そんなある日、木下青年の前に突如スカウトが現れる・・・!

神保町のハヤシといえば、知る人ぞ知る‥‥工場を営む木下さんより年上のお兄さん。

木下さん、お名前は長次郎さんとおっしゃいますが、「チョーさん、こんどサ、上野で二つ目と試合をやるんだ。ぜひ参加してくれよ」。

──二つ目? なんだか怖いナ、妖怪と試合するんですかい?

──それを言うなら一つ目小僧だ。馬鹿言っちゃあ困るよ。噺家(落語家)連中のことだろうよ。

──噺家と野球の試合? これまたどういうわけで。

──噺家だけに捕ったボールもすぐに落とすからサ。

・・・そんな訳ではございませんが、木下青年が参加したハヤシさん率いる神田のチームが、お天気よろしい上野公園に当時あった球場で、噺家二つ目揃ったチームと一戦交えたのは事実のようで。

ハヤシさんのおばさんに当たる方が、戦前から芸人として活躍した都家かつ江さんでして、そのご縁で二つ目チームと、三崎町の八百屋やらブリキ屋、ついでに古本屋の若者連中集まっての交流戦が実現したとのことでございます。

噺家チームの顔ぶれに、桂小金治、三遊亭小圓遊、春風亭柳昇、柳亭痴楽といった噺家の名を思い出す木下さん。「野球より、芝居をよく見に行ったもんで」と、あいにく自分たちのチームの名前は失念。半世紀も前の思い出。

上野公園には、今現在も小規模ながら球場がございますナ。その名は「正岡子規記念球場」。
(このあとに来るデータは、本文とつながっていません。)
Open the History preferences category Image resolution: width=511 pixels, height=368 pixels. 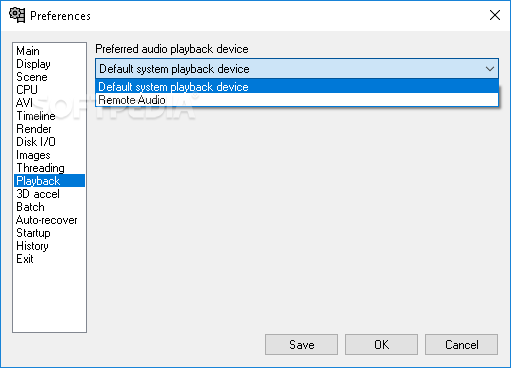(32, 246)
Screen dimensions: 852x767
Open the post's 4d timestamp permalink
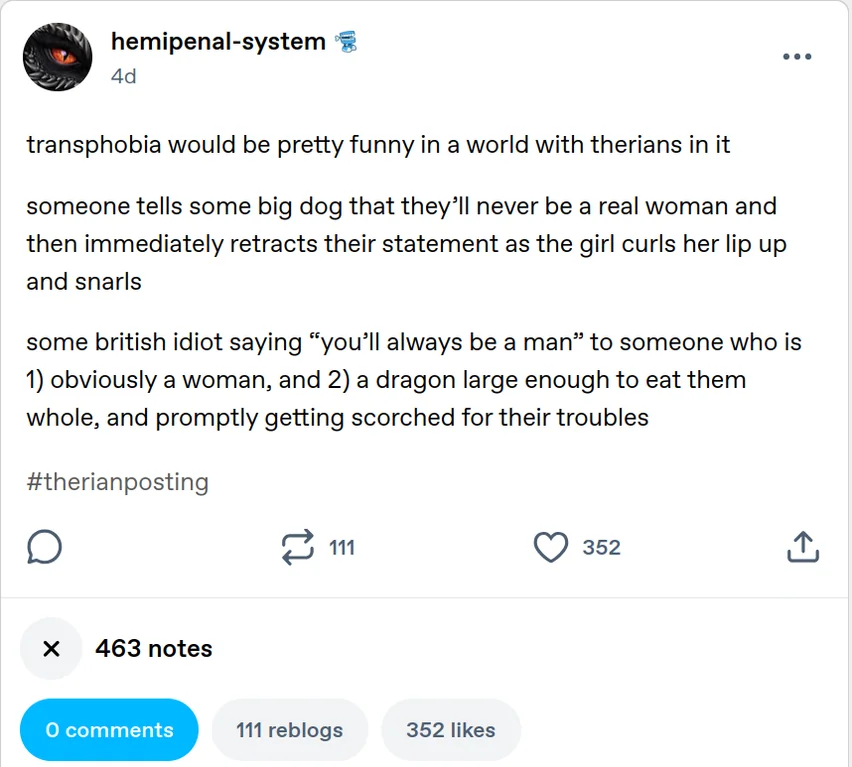click(123, 76)
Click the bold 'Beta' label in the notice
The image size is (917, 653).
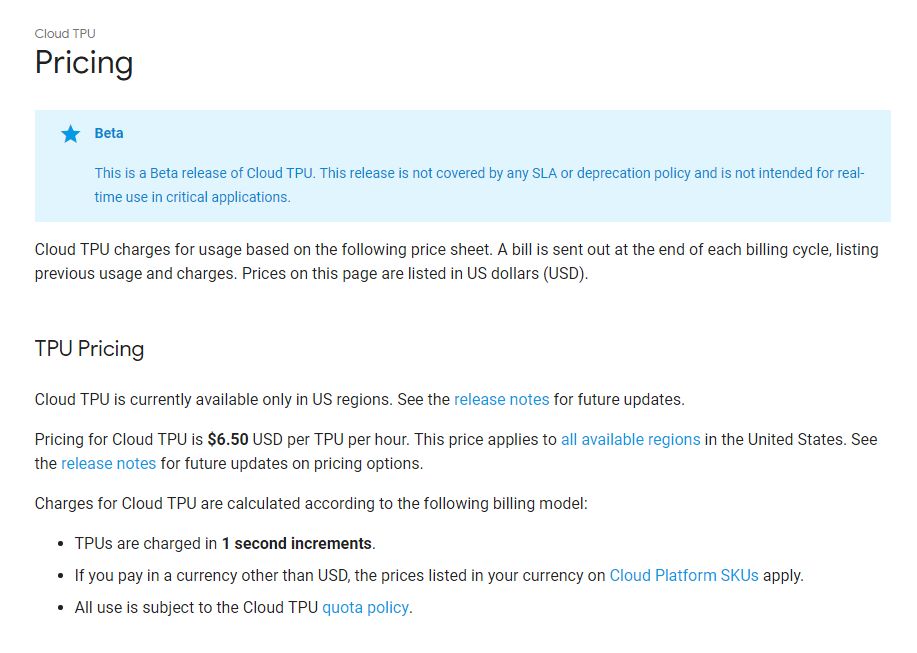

明治時代にアメリカから伝えられて間もない野球を上野公園にあった運動場で楽しんでいた正岡子規(※)にちなんで名付けられた施設。そばには「春風やまりを投げたき草の原」と子規の歌を刻んだ碑がございます。

まさかこの年齢になって球場の前で立ち止まり、しばし草野球を眺めたり、連敗続きのジャイアンツ戦中継するラジオに耳傾け、相手チームがここ一番で元ジャイアンツバッターを投入してくる場面に運命の皮肉を感じたりする今日この頃に、まったく驚かされている次第でございます。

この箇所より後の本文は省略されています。